Gençlik yıllarımda bir işim vardı. O zaman bile Kara Cuma'yı hala öğrenememiştim. Sadece alışverişe gittim. Kardeşime ayakkabı, ağabeyime bir gömlek, kız kardeşime daha fazla Barbie benzeri bebek, annem için kullanılmış bir Erma Bombeck kitabı ve babam için bir saat aldım. Her hediyeyi özenle ve sevgiyle seçtim. En iyi anlaşmayı bulmaya çalışırken mağaza reyonlarına saldırmadım.
Kara Cuma'yı ilk öğrendikten yıllar sonra, özellikle de insanların her yıl mağazalarda en iyi fırsatlar için başkalarını yenmeye çalışırken öldüklerini duyduğumda, bundan hâlâ nefret ediyorum. Kızım bu sene alışveriş yapmak istiyor ama ben onu vazgeçirmeye çalışıyorum. Sadece güvenli değil ve Noel ile ilgili değerlerim ve inançlarımla gerçekten uyuşmuyor.

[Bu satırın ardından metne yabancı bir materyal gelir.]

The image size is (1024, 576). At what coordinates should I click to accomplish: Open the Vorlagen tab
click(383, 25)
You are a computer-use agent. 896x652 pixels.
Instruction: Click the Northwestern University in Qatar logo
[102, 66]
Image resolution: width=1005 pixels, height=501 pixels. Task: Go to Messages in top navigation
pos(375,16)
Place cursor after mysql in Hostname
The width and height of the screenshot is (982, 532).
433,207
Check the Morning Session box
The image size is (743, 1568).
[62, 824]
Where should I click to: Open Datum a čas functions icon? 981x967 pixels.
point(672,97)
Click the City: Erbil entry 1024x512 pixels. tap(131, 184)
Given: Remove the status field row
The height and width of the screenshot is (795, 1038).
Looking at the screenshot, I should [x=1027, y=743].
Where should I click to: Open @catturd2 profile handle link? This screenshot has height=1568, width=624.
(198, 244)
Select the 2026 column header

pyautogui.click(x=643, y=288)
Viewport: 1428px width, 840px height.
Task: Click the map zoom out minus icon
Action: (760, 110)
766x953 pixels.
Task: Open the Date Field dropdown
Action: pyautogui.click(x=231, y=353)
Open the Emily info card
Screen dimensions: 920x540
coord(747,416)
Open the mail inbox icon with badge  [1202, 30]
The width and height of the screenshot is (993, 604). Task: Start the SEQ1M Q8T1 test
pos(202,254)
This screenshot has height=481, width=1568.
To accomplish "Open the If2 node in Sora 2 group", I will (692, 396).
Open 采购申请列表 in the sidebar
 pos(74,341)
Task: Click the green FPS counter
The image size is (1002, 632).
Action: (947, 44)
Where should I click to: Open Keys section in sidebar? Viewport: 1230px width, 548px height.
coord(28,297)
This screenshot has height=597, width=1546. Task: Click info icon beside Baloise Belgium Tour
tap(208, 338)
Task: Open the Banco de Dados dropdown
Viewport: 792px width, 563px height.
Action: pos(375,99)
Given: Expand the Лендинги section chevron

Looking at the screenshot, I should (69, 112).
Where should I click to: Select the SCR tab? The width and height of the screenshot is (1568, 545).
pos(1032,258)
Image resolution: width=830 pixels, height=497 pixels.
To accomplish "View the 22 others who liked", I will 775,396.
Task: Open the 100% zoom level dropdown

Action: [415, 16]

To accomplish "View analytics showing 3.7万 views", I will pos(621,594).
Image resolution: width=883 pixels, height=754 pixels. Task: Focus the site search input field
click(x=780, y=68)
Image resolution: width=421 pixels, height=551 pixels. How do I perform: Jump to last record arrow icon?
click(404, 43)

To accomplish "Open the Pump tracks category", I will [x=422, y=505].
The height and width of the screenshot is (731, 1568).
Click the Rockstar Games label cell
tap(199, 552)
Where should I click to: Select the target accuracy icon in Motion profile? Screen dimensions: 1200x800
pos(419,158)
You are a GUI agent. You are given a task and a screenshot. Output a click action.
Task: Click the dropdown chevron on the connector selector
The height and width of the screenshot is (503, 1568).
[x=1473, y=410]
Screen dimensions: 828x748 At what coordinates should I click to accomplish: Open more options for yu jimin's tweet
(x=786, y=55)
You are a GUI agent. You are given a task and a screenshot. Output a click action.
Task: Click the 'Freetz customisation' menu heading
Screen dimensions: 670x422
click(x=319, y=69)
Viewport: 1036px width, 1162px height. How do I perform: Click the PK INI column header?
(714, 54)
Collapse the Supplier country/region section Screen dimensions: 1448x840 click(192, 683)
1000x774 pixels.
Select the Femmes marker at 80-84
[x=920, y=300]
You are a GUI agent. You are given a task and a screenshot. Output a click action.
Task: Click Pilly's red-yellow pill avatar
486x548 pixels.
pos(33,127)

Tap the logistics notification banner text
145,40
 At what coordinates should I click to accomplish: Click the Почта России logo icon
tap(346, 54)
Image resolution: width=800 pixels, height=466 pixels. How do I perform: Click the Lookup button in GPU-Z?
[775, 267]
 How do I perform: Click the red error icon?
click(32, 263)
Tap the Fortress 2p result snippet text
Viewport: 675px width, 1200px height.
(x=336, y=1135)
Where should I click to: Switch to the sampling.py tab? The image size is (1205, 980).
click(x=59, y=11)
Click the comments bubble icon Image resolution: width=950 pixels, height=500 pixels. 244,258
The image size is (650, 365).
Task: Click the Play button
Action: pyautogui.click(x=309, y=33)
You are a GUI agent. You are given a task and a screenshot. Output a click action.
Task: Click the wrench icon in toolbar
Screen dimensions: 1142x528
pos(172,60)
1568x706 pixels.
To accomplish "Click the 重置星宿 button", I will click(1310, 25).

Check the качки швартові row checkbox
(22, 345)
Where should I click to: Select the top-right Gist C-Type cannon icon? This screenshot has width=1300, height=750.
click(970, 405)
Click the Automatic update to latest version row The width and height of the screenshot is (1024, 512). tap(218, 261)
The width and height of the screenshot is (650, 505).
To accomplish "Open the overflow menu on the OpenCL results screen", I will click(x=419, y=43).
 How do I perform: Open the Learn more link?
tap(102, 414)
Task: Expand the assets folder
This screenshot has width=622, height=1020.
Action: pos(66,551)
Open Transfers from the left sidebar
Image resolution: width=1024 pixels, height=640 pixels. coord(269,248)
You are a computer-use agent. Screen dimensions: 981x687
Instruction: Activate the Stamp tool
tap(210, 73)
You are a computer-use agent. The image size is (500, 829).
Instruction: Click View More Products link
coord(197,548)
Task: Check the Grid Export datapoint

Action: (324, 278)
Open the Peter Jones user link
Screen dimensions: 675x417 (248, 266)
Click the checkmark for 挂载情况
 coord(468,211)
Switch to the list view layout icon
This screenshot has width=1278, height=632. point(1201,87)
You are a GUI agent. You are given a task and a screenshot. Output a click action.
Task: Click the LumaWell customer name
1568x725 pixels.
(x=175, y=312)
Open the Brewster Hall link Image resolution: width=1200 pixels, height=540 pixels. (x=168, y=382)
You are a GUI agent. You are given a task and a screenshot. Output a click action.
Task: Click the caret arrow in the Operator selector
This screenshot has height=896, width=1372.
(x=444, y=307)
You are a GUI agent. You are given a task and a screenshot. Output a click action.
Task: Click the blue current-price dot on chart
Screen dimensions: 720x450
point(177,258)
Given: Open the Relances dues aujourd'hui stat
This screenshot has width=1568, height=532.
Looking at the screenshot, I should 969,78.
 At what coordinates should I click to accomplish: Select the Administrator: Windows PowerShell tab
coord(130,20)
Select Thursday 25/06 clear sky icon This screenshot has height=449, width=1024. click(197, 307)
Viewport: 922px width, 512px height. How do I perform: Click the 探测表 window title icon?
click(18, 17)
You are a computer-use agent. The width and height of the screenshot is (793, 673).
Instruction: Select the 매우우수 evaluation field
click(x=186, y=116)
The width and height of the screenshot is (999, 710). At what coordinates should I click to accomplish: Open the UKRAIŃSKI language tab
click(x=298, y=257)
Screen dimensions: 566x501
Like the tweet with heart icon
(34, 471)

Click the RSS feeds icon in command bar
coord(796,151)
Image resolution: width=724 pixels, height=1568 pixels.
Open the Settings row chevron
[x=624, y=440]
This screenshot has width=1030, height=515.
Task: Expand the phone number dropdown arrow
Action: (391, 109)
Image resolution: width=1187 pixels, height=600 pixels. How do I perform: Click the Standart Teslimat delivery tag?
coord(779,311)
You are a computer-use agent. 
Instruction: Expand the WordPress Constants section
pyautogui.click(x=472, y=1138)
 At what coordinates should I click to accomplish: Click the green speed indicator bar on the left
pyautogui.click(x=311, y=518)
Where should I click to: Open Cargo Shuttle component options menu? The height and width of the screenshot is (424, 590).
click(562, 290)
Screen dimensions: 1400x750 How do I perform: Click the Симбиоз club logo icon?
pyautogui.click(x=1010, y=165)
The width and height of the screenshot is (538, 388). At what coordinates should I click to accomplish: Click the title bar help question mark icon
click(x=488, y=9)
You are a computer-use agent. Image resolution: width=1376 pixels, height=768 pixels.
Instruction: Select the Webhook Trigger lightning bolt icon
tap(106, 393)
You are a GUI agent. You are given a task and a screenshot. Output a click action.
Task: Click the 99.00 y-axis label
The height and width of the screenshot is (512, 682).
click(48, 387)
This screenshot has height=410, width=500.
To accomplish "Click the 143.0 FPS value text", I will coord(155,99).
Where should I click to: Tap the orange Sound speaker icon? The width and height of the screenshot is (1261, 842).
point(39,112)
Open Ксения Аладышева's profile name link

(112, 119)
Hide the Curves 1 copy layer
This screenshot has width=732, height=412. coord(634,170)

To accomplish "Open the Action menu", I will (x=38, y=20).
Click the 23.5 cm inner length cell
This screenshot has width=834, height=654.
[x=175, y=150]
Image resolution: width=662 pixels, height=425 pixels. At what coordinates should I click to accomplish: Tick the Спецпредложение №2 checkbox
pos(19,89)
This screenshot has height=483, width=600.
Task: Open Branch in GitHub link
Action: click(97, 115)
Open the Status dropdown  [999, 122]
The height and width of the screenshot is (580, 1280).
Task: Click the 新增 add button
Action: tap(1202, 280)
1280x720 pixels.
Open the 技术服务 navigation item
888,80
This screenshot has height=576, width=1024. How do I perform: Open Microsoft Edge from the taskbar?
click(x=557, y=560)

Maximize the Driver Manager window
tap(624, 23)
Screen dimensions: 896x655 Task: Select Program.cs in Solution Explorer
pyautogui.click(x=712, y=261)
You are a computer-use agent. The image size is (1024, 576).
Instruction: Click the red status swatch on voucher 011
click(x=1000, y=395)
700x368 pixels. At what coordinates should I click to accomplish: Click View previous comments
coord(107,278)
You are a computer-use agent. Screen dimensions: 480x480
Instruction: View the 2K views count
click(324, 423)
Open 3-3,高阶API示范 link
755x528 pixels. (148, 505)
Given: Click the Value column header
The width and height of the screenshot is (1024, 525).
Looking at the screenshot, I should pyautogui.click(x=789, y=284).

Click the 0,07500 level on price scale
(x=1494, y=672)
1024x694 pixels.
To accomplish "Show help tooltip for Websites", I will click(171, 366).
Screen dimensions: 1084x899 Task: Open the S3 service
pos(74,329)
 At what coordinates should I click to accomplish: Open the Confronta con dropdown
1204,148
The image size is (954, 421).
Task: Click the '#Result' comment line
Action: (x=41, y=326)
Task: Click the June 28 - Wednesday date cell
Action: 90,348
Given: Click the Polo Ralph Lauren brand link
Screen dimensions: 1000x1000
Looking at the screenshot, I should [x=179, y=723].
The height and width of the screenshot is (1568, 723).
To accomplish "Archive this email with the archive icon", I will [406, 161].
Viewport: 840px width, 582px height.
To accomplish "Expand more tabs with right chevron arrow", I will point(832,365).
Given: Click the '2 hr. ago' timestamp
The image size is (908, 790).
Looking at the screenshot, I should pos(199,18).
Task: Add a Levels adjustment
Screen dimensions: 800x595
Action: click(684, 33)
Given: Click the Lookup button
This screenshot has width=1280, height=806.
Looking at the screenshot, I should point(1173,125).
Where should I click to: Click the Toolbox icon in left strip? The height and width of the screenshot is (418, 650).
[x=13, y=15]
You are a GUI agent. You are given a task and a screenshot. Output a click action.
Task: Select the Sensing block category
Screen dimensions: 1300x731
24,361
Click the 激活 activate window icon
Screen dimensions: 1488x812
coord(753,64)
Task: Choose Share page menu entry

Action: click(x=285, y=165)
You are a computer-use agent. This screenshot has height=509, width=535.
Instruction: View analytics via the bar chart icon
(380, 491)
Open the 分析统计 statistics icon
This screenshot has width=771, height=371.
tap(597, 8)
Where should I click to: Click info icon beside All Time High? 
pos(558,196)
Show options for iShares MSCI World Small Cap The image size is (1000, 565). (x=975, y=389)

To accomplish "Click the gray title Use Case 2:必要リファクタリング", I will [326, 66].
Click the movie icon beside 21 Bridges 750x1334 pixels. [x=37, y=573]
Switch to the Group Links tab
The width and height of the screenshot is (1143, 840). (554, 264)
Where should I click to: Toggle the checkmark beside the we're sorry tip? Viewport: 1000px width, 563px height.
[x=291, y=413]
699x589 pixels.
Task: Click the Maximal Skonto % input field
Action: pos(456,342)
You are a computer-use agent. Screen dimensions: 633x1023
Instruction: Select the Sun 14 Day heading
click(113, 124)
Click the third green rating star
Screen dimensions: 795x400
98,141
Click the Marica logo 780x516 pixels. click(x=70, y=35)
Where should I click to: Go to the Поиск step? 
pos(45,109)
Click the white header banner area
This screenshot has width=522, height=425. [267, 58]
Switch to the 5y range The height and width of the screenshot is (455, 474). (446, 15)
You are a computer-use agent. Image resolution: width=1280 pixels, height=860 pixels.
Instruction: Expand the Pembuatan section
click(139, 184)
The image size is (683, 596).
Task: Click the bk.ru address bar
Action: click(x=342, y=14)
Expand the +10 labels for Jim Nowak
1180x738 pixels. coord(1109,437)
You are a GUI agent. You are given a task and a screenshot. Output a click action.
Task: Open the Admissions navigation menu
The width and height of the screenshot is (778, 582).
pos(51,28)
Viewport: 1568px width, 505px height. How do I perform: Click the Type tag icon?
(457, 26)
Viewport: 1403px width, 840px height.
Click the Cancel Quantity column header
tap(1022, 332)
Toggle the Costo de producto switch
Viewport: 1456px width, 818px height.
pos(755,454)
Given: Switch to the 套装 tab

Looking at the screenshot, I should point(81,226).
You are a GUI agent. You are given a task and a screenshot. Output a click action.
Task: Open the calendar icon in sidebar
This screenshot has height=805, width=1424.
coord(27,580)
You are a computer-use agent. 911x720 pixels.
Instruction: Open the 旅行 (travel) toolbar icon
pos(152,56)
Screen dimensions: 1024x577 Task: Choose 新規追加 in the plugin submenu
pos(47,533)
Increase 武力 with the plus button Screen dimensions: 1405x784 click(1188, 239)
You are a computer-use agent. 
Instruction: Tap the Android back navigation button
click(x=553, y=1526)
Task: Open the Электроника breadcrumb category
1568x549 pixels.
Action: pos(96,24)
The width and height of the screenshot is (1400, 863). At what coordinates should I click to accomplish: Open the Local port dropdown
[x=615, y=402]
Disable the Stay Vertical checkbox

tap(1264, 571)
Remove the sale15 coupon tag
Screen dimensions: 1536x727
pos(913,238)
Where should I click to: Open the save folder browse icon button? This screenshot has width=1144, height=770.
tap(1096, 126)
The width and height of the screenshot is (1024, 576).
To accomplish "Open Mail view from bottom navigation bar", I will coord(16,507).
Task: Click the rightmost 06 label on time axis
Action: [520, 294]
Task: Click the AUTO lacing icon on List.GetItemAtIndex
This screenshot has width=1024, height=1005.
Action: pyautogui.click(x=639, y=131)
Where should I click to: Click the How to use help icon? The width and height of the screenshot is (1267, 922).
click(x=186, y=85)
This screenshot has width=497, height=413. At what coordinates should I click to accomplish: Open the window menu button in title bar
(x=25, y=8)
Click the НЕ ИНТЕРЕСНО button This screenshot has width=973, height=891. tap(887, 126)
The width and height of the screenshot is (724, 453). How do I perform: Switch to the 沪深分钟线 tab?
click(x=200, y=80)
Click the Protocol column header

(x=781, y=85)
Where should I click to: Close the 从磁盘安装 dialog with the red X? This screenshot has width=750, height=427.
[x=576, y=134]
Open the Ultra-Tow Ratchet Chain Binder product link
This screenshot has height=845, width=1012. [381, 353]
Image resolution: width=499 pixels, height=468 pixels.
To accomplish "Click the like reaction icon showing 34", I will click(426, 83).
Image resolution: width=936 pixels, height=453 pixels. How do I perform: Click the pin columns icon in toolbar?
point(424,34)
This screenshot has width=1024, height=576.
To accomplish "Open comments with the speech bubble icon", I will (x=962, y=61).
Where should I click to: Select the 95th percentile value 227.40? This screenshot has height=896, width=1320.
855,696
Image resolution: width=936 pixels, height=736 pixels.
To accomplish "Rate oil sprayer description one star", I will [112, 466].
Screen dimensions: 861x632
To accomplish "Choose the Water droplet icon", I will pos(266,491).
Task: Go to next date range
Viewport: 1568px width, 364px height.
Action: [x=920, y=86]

Noel, aşk ve aşk ve saflığı temsil eden bir adamın doğumuyla ilgilidir. O'nun benim Tanrım olduğuna inanıyorum, ama benimle aynı fikirde olmayanlara saygı duyuyorum. Onlara mutlu dileklerde bulunacağım Bayram sevgi ve neşe dolu. Yine de bana göre, İsa dünyanın kurtuluşu için bir örnek teşkil etmeye geldi: “Hiç kimsede, dostlar için canını vermekten daha büyük bir sevgi yoktur.” Bana göre en büyük hediye bu.
Belk rafındaki son çift çizmeyi almak için birbirinizi yumruklamak ya da Walmart'taki o son televizyonu almak için başka bir kadının gözlerine topuz sıkmak Noel benim için değil. Hediye alacağım ama her birini özenle seçmeye, anlamlı ve düşünceli oldukları için ya da bir ihtiyacı karşıladıkları için seçmeye devam ediyorum.